The new king, Prince Edward, was staying at the manor of Ashridge in Hertfordshire. Because he was close to Elizabeth both in age and affection, Hertford and his friends decided that it would be better to take the Prince to Enfield so that he could be with his sister when the news of their father's death was broken to them.
Hertford wasted no time. Taking the key of the chest in which the late king's will reposed, he left Whitehall at once in the company of Sir Anthony Browne and galloped north to Hertfordshire. At the palace, foreign ambassadors enquiring about King Henry's health were informed that he was slightly indisposed but attending to business in private, and to lend veracity to this fiction his meals were borne into his apartments to the sound of trumpets.

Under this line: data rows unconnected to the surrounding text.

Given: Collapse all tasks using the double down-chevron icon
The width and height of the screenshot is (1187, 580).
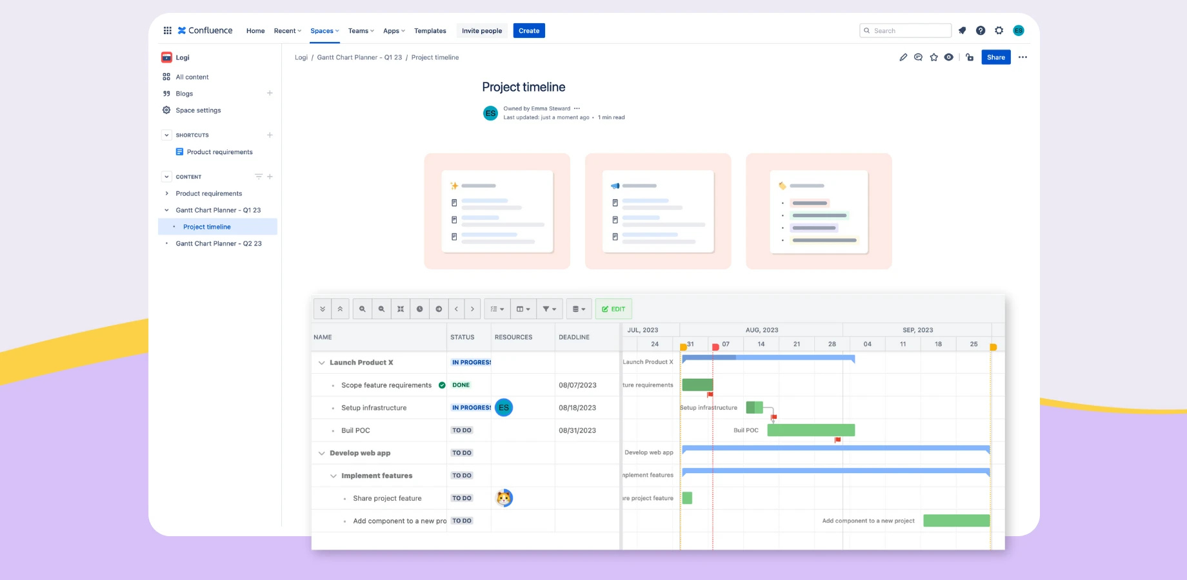Looking at the screenshot, I should (x=323, y=309).
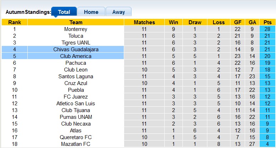Screen dimensions: 276x148
Task: Click Monterrey's 28 points cell
Action: [267, 29]
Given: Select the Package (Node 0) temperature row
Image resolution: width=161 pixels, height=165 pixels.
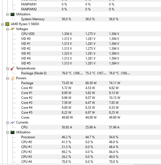Looking at the screenshot, I should [91, 73].
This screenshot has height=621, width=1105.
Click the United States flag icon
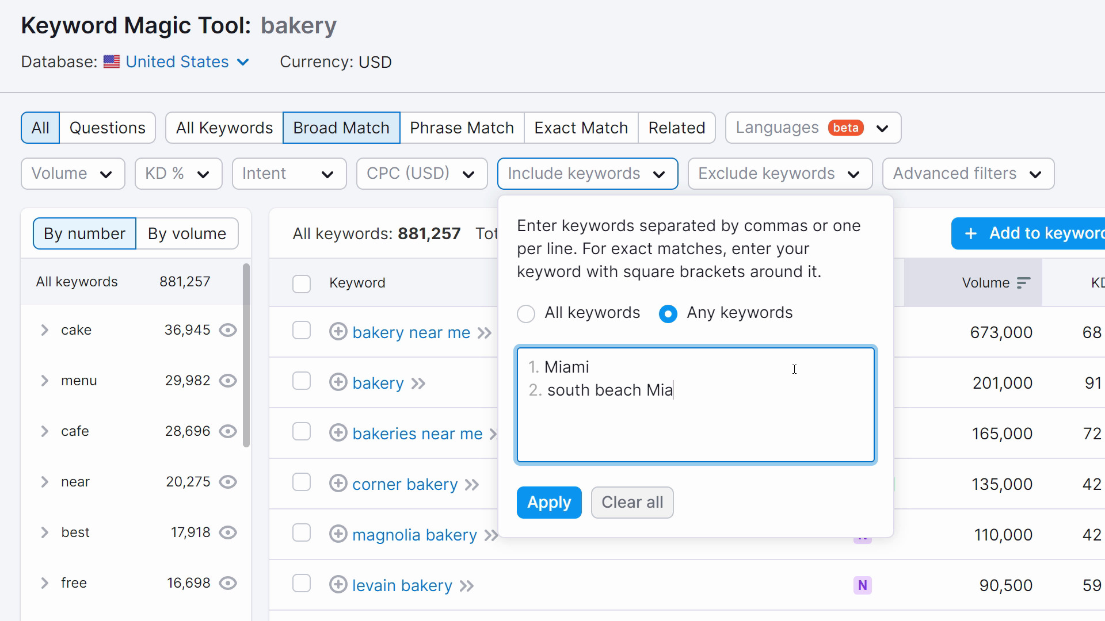[x=112, y=62]
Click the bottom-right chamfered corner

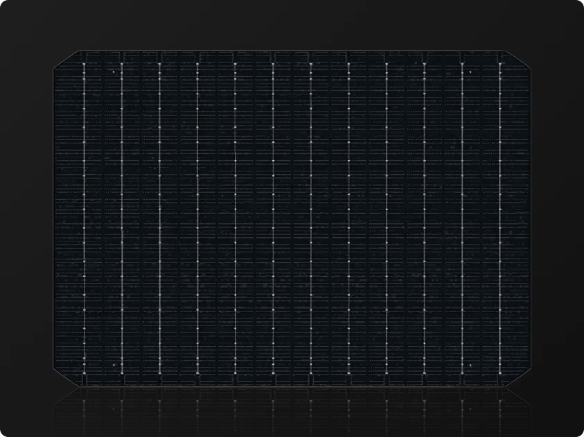coord(518,378)
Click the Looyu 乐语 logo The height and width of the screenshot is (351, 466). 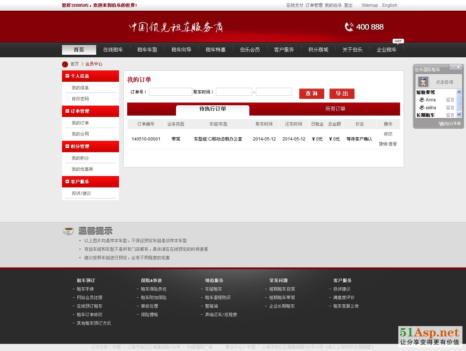(x=449, y=123)
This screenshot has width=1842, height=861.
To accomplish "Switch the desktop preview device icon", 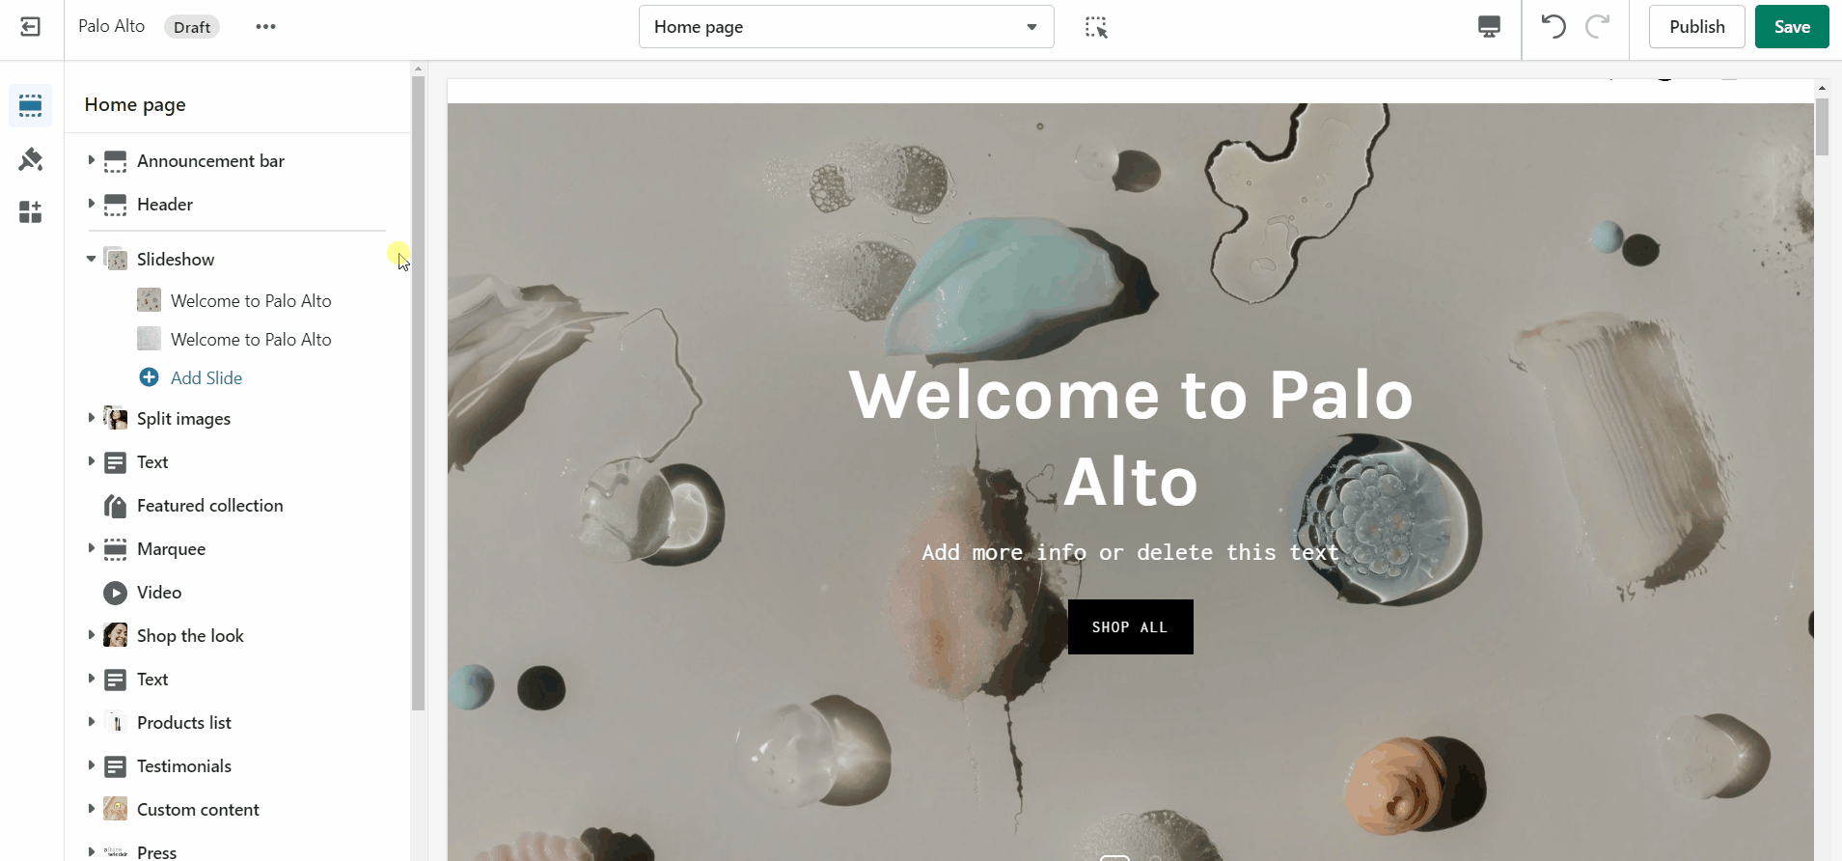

Later that morning Hertford and his escort clattered into the courtyard at Ashridge. They bade the Prince prepare to visit his sister Elizabeth at Enfield, but did not tell him anything further. They then rode with Edward to Hertford Castle, where they spent the night. Hertford apparently could not sleep. He was regretting having brought with him the key to the chest containing Henry VIII's will. Surely, he reasoned, he could trust Paget. Between three and four in the morning he decided to return the key by messenger, with a brief, encouraging note.
He would be back in London with the young king within twenty-four hours; there would be no time for his opponents to unite against him.

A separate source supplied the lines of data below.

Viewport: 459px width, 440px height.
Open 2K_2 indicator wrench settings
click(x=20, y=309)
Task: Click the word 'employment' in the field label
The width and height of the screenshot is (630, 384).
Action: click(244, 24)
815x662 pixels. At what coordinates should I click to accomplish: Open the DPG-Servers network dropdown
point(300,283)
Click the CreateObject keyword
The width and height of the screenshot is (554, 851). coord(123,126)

When dawn rose the Earl took his nephew to Enfield. When he arrived he led the boy to the presence chamber and summoned the Lady Elizabeth to join them. He then announced to them the death of their royal father and made formal obeisance on his knees to Edward as king. Both children burst into uncontrollable sobs, which were so heart-rending that their servants were soon crying too. So long did their lamentations continue that the Earl and his attendants became concerned, but at length Edward and Elizabeth calmed themselves. Already a change was taking place, as both became conscious of their altered roles in life. Never again would they be so close.
There was little time anyway for grief, for soon afterwards Hertford left for London with the young king, now styled Edward VI, in order to seize control of the government of England.
Edward was soon writing to Elizabeth: There is very little need of my consoling you, most dear sister, because from your learning you know what you ought to do, and from your prudence and piety you perform what your learning causes you to know. I perceive you think of our father's death with a calm mind.'
Elizabeth had indeed quickly composed herself, exhibiting a self-control uncommon in a child of her age. Nevertheless, she would throughout her life revere the memory of Henry VIII, who - for all his faults and cruelties - embodied in her eyes all that a successful prince should be. When she was twenty-four, a Venetian ambassador would write, 'She prides herself on her father and glories in him.' Others might cast doubts on her parentage, but Elizabeth never forgot that she was her father's daughter.
Mary's reaction to her father's death is not recorded, although she was in Whitehall Palace at the time. What is known is that she was angry with Hertford for not coming to pay his respects to her for some days afterwards. Within a short while she had left court and taken up residence in one of her own houses. Thereafter, her visits to the capital were rare, and mainly through her own choice.